狂犬病、デング熱、マラリア、ダニ媒介脳炎など、日本ではあまり発生していない感染症が流行している国や地域があります。これらの感染症に注意が必要な理由は、高い致死率にあります。特に狂犬病は、発症するとほぼ100%の致死率が報告されています。また、蚊が媒介する感染症は、死亡数が非常に多いとされています。

以下の対策を取り、十分に気を付けましょう。

  • 野良犬や、猿には近づかないように注意をしましょう。万が一噛まれてしまった時は、速やかに受診をするようにしてください。
  • 蚊の多い地域では露出を避けて長袖を着用し、こまめに虫よけスプレーを使用しましょう。

また忘れてはいけないのが、これらの感染症には潜伏期間があることです。旅行から帰国後に症状が発症する可能性もあるため、リスクの高い地域に滞在した後は、帰国後も自身の健康状態に注意しましょう。何らかの異常が見られた場合には、速やかに医療機関を受診し、必ず渡航先を医師に伝えるようにしましょう。

緊急時の対応

海外滞在中に医療機関を受診しなければならなくなった場合、どこに連絡をし、どのように受診をすれば良いのでしょうか。国によって医療制度が大きく異なるため、   医療機関に駆け込んでも受け付けてもらえないことが多くあります。緊急時に慌てないために、以下の準備をしておきましょう。

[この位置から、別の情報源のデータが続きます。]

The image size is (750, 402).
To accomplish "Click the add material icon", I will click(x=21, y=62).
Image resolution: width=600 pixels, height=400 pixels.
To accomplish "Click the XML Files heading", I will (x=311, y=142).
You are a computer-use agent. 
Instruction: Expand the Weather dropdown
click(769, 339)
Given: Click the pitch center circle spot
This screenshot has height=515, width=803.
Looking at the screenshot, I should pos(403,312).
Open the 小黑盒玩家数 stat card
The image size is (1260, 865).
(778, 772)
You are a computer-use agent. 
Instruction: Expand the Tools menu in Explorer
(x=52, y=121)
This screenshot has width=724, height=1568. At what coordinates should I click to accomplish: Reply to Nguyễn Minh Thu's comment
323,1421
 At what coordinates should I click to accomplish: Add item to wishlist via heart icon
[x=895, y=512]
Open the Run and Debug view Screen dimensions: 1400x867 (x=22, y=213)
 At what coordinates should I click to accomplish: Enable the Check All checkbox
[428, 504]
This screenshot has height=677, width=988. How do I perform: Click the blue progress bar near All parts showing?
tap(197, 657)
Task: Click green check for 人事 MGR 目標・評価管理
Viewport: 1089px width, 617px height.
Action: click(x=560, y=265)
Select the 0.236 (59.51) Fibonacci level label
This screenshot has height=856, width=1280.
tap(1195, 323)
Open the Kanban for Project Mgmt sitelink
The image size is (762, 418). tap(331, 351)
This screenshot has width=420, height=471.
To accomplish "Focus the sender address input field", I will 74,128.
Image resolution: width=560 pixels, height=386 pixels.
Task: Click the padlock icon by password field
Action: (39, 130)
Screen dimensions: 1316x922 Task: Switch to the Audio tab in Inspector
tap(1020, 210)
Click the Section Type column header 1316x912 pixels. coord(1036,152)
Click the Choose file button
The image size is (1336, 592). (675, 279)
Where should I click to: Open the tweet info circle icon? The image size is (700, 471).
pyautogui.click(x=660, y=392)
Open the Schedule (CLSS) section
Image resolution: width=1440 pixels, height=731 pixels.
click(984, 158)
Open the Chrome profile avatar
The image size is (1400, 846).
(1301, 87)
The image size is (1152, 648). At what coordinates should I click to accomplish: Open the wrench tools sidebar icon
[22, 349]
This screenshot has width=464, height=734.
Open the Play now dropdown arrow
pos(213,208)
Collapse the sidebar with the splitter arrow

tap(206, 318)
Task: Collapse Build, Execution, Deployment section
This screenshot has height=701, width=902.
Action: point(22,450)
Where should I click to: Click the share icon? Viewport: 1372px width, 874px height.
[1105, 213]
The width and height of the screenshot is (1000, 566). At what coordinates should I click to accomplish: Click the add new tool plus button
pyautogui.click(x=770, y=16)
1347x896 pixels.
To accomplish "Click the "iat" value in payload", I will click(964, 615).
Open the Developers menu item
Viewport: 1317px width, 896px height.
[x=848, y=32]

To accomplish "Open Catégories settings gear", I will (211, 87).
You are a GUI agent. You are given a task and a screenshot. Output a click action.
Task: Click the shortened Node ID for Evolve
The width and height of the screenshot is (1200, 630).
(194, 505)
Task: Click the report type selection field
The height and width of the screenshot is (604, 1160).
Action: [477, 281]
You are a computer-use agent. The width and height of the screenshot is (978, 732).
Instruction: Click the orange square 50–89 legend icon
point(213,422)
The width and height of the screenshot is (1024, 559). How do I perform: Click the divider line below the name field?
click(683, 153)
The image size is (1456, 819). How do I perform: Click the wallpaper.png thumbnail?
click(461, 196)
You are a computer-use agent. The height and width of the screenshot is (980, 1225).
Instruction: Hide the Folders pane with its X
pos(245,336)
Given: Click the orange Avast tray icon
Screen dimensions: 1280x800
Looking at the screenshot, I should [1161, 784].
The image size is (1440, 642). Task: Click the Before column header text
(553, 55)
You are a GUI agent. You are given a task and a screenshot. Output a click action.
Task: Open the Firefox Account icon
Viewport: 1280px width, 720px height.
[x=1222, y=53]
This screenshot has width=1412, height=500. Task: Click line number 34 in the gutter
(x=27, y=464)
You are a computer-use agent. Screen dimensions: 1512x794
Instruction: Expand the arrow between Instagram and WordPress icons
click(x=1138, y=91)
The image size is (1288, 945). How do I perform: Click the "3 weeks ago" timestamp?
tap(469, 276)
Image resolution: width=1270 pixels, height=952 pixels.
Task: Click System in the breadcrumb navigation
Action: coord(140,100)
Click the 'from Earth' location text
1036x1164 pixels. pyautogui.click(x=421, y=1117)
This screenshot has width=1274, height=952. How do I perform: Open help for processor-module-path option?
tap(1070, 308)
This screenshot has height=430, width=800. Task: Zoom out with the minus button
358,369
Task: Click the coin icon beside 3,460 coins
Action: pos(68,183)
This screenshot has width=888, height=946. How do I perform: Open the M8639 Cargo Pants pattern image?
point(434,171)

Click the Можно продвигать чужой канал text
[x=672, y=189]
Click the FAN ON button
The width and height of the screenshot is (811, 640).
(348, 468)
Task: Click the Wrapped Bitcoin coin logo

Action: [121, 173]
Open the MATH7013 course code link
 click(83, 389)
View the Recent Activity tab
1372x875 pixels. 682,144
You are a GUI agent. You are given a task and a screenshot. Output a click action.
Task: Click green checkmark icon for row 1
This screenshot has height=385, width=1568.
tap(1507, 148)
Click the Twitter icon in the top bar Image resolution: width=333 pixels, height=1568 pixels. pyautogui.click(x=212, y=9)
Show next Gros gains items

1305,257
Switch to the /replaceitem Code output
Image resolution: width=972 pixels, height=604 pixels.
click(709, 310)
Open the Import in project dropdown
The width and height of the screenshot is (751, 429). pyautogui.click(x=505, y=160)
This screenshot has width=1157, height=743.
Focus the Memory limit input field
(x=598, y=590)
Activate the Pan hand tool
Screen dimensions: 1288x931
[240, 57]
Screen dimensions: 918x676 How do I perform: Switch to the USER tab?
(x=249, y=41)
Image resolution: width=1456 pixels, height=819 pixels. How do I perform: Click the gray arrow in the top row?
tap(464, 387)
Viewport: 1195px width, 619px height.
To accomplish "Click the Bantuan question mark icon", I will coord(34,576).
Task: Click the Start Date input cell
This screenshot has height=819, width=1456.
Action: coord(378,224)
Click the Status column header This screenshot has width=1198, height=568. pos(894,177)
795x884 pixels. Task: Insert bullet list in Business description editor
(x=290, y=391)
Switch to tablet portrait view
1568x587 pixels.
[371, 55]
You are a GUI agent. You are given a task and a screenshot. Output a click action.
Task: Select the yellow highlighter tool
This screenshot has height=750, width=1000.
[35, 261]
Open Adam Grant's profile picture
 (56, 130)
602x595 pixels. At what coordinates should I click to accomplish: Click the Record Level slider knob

  • 滞在国での救急要請方法や外国人の緊急受診方法を事前に確認しておきましょう。
  • 海外旅行傷害保険に加入している場合、利用可能な医療機関のリストを持参しましょう。また、保険会社のコールセンターの連絡先がすぐにわかるようにしておきましょう。
  • 保険未加入の場合は、滞在国内の日本人向け医療機関をリストアップしておきましょう。海外療養費は高額となる可能性が高いため、受診時は、診察費用がどの程度となるかを診察前に確認しておくと、安心です。
  • 海外療養費は、健康保険組合への申請により一部医療費の払い戻しを受けることが出来る可能性があります。緊急受診をした場合は、帰国後に健康保険組合へ確認をしましょう。
  • SNSやブログなどで、実際の経験談を検索することもおすすめです。ただし、情報の真偽は不明であるため、あくまで参考程度にすることをおすすめします。

いかがでしたでしょうか。コロナ禍を経て、久しぶりの海外渡航となる方も多くいらっしゃると思います。以上の注意点を頭に、少しでも多くの方が、安心・安全に海外渡航を楽しむことができますと幸いです。